SillyTavern provides a "Best match" option that tries to match the tokenizer using the following rules depending on the API provider used.

Text Completion APIs (overridable):

  1. NovelAI Clio: NerdStash tokenizer.
  2. NovelAI Kayra: NerdStash v2 tokenizer.
  3. Text Completion: API tokenizer (if supported) or Llama tokenizer.
  4. KoboldAI Classic / AI Horde: Llama tokenizer.
  5. Koboldcpp: model API tokenizer.

If you get inaccurate results or wish to experiment, you can set an override tokenizer for SillyTavern to use while forming a request to the AI backend:

  1. None. Each token is estimated to be ~3.3 characters, rounded up to the nearest integer. Try this if your prompts get cut off on high context lengths. This approach is used by KoboldAI Lite.
  2. Llama tokenizer.
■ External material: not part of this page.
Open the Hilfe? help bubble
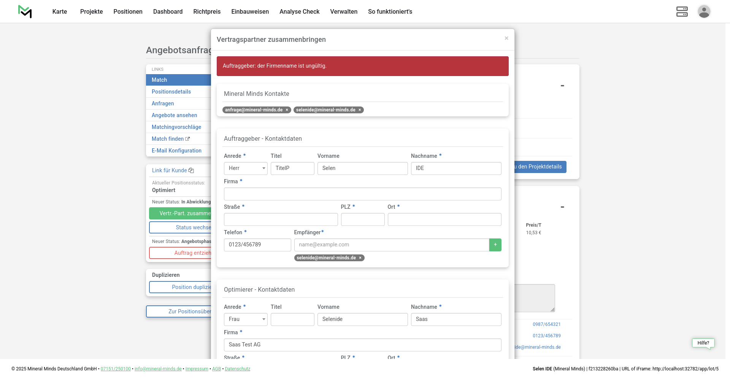Viewport: 730px width, 378px height. pyautogui.click(x=703, y=343)
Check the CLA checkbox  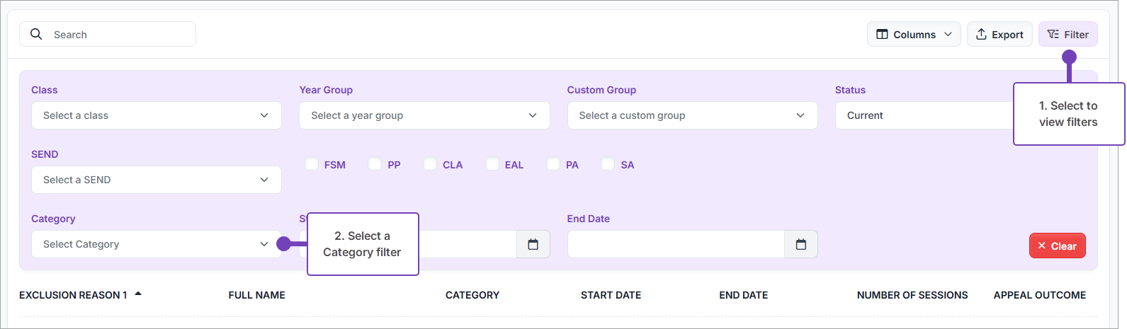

Used by Llama 1/2 models family: Vicuna, Hermes, Airoboros, etc. Pick if you use a Llama 1/2 model.
  3. Llama 3 tokenizer. Used by Llama 3/3.1 models. Pick if you use a Llama 3/3.1 model.
  4. NerdStash tokenizer. Used by NovelAI's Clio model. Pick if you use the Clio model.
  5. NerdStash v2 tokenizer. Used by NovelAI's Kayra model. Pick if you use the Kayra model.
  6. Mistral V1 tokenizer. Used by older Mistral models family and their finetunes. Pick if you use a Mistral model.
  7. Yi tokenizer. Used by Yi models. Pick if you use a Yi model.
  8. Gemma tokenizer. Used by Gemini/Gemma models. Pick if you use a Gemma model.
  9. API tokenizer. Queries the generation API to get the token count directly from the model. Known backends to support: Text Generation WebUI (ooba), koboldcpp, TabbyAPI, Aphrodite API. Pick if you use a supported backend.

Chat Completion APIs (non-overridable):

  1. OpenAI: model-dependant tokenizer via tiktoken.
  2. Claude: model-dependant tokenizer via WebTokenizers.
  3. OpenRouter: Llama, Mistral, Gemma, Yi tokenizers for their respective models.
  4. Google AI Studio: Gemma tokenizer.
  5. Scale API: GPT-4 tokenizer.
  6. AI21 API: Jamba tokenizer (requires a one-time download).
  7. Cohere API: Command-R tokenizer (requires a one-time download).
  8. MistralAI API: Mistral V1 or V3 tokenizer (requires a one-time download).
  9. Fallback tokenizer: GPT-3.5 turbo tokenizer.

# Additional Tokenizers

These tokenizers are not included in the default installation due to their size A one-time download is required when they're used for the first time.

  1. Qwen2 tokenizer.
  2. Command-R tokenizer. Used by Cohere source in Chat Completion.
  3. Mistral V3 (Nemo) tokenizer. Used by MistralAI source in Chat Completion (Nemo and Pixtral models).

If you don't want to use internet downloads, the opt-out option exists in config.yaml: enableDownloadableTokenizers. Set to false to disable downloads.

You can also download tokenizers manually from the SillyTavern-Tokenizers repository. Download the JSON files and put them in the _cache subdirectory of your data root, the path is ./data/_cache by default. Create the _cache directory if it doesn't exist. After that, restart the SillyTavern server to re-initialize tokenizers.

If the required tokenizer model is not cached and downloads are disabled, a fallback tokenizer (Llama 3) will be used for counting.

# Token Padding

Unless SillyTavern uses a tokenizer provided by the remote backend API that runs the model, all token counts assumed during prompt generation are estimated based on the selected tokenizer type.

Since the results of tokenization can be inaccurate on context sizes close to the model-defined maximum, some parts of the prompt may be trimmed or dropped, which may negatively affect the coherence of character definitions.

To prevent this, SillyTavern allocates a portion of the context size as padding to avoid adding more chat items than the model can accommodate. If you find that some part of the prompt is trimmed even with the most-matching tokenizer selected, adjust the padding so the description is not truncated.

You can input negative values for reverse padding, which allows allocating more than the set maximum amount of tokens.